WHAT YOU NEED TO DO.
From the records below, count the lines containing the word "computer" and give only that number.

═════ INFORMATION PROVIDED

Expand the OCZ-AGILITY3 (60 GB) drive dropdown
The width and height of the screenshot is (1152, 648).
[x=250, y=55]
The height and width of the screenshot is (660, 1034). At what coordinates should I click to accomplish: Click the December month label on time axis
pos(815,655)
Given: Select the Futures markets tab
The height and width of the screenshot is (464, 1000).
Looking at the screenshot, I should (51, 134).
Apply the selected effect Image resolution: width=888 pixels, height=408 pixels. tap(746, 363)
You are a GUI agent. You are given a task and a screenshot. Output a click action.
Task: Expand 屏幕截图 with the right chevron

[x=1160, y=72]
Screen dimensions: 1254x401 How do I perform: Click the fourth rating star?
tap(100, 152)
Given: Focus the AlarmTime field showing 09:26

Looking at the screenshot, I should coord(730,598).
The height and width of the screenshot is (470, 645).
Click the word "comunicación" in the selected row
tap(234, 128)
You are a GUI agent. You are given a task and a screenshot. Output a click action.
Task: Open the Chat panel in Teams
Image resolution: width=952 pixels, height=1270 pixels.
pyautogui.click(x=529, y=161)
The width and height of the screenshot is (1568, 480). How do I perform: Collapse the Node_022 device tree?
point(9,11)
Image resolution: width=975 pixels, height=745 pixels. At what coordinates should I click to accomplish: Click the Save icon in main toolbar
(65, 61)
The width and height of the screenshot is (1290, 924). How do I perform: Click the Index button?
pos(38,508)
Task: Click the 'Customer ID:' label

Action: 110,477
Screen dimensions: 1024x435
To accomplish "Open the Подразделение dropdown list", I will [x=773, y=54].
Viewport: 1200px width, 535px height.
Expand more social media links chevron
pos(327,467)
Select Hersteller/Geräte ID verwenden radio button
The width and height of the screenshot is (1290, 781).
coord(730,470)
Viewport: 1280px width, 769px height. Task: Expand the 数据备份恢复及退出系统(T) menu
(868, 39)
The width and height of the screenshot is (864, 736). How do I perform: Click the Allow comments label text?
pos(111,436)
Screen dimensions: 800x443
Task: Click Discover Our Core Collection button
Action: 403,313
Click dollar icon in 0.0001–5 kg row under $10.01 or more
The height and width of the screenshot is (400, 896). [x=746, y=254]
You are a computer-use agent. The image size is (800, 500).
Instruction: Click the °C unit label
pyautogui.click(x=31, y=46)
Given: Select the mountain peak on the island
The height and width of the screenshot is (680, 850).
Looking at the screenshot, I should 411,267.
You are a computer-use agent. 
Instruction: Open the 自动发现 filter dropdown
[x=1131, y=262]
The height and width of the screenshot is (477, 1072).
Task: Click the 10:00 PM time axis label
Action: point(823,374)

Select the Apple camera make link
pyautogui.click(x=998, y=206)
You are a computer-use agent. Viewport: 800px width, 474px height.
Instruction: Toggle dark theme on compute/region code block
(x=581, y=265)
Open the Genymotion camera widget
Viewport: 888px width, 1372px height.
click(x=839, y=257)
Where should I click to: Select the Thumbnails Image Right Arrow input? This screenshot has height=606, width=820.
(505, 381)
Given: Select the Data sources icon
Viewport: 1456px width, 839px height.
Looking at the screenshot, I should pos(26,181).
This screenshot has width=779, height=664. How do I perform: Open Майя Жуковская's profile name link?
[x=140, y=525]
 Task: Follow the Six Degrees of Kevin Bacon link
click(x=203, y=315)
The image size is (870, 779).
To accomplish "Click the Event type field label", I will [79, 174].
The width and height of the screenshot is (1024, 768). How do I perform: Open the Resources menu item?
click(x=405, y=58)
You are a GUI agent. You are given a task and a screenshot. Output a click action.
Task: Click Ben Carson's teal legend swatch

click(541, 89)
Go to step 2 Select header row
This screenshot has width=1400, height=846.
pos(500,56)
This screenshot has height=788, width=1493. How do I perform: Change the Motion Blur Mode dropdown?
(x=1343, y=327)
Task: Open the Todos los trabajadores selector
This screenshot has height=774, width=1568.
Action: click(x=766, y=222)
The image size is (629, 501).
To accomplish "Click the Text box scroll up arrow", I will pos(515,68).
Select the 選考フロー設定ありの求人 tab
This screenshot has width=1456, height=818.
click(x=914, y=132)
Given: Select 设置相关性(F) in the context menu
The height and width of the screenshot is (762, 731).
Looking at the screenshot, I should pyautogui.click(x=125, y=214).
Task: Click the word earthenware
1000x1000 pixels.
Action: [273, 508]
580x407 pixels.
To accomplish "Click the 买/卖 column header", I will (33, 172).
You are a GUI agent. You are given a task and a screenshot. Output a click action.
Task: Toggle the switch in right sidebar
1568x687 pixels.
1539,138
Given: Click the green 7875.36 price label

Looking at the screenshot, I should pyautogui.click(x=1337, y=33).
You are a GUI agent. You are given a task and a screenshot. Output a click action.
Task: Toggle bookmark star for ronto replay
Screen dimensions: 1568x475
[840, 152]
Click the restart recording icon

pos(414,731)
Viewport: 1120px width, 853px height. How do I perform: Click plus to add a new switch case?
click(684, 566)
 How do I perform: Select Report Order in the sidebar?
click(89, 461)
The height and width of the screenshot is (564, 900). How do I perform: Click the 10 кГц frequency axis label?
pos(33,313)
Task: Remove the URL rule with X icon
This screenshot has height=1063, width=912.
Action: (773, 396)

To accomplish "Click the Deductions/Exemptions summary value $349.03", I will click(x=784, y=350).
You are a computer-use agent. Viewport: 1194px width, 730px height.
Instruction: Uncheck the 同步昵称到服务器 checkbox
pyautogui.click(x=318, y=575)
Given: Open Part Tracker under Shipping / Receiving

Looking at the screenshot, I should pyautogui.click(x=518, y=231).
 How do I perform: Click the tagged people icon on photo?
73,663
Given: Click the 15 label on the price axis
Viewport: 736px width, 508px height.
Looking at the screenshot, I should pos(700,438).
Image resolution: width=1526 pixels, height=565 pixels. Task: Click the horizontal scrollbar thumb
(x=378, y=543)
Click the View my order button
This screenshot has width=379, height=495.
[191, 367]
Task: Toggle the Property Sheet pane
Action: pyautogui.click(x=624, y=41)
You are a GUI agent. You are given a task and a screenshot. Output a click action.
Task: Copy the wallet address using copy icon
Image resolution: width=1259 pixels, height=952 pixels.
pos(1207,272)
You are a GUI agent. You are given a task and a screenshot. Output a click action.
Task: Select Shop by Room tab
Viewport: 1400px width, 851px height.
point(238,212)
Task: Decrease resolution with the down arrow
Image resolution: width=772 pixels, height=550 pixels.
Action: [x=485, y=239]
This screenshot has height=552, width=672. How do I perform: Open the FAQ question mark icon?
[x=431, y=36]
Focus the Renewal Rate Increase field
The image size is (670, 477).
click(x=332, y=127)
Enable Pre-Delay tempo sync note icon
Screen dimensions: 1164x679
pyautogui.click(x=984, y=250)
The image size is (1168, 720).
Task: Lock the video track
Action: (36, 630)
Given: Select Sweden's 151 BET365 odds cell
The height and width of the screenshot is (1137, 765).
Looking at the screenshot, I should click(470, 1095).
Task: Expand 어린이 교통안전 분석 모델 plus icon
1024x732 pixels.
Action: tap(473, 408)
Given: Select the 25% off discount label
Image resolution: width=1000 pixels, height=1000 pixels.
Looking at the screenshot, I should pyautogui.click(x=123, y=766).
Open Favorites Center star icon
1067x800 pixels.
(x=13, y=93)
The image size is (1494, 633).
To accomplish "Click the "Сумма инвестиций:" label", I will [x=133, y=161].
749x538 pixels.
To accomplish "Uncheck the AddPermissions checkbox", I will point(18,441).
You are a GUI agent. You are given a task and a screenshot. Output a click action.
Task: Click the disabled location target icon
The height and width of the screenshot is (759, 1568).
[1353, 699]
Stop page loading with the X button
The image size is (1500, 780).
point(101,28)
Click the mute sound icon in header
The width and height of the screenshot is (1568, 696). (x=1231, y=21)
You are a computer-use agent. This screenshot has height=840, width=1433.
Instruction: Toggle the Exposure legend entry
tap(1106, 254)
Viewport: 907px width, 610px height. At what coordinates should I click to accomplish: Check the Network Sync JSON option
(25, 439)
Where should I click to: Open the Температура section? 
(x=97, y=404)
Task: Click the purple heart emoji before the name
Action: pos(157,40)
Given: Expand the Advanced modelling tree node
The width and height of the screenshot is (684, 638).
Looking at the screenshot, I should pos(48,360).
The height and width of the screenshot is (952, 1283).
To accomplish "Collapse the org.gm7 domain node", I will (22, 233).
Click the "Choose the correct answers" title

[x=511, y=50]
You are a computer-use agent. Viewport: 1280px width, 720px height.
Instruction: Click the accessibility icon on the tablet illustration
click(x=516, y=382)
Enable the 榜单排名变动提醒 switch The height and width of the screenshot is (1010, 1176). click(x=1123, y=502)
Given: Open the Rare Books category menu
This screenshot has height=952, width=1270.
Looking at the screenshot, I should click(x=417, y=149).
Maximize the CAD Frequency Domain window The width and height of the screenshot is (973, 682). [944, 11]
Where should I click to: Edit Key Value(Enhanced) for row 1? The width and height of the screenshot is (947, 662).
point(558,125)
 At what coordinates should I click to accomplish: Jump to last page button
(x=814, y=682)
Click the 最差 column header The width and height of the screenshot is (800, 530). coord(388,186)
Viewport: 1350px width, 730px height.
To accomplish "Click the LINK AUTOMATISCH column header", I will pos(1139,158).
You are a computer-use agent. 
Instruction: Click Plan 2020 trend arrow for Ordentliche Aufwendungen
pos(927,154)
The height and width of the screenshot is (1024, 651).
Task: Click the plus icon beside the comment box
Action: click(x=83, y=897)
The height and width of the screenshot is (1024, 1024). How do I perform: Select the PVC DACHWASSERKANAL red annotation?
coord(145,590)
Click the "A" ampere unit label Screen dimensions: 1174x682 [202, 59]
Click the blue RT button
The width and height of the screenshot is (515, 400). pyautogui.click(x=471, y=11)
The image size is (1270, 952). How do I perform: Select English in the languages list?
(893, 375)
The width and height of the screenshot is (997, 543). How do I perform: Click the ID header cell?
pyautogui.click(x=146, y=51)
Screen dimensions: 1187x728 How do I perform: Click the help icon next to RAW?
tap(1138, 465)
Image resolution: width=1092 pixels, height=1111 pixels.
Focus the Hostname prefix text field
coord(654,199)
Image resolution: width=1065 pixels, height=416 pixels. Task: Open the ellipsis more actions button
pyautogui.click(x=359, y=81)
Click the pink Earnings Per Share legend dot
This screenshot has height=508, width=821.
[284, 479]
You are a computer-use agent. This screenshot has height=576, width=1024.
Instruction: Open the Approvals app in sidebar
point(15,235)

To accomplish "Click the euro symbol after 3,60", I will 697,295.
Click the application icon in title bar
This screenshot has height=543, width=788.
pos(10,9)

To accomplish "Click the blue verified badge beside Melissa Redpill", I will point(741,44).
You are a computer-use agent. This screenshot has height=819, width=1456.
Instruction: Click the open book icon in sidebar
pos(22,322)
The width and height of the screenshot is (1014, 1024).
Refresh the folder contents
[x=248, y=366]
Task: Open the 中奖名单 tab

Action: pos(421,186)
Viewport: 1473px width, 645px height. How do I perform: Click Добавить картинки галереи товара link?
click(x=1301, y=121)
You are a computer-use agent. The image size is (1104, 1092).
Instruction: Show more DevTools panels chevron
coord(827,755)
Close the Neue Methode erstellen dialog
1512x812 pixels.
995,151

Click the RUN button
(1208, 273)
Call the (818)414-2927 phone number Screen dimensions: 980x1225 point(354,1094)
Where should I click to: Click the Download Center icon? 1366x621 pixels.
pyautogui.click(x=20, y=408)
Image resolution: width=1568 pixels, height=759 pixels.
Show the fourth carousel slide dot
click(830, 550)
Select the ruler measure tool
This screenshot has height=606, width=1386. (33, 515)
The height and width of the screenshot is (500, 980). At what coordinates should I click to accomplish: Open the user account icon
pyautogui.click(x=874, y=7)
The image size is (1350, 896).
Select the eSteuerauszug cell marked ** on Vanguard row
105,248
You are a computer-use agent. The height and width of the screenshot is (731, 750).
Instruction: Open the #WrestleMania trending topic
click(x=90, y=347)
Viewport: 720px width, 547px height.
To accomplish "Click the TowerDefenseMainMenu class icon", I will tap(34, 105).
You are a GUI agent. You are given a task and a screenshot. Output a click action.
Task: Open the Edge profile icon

══════════

PROBLEM SOLUTION.
11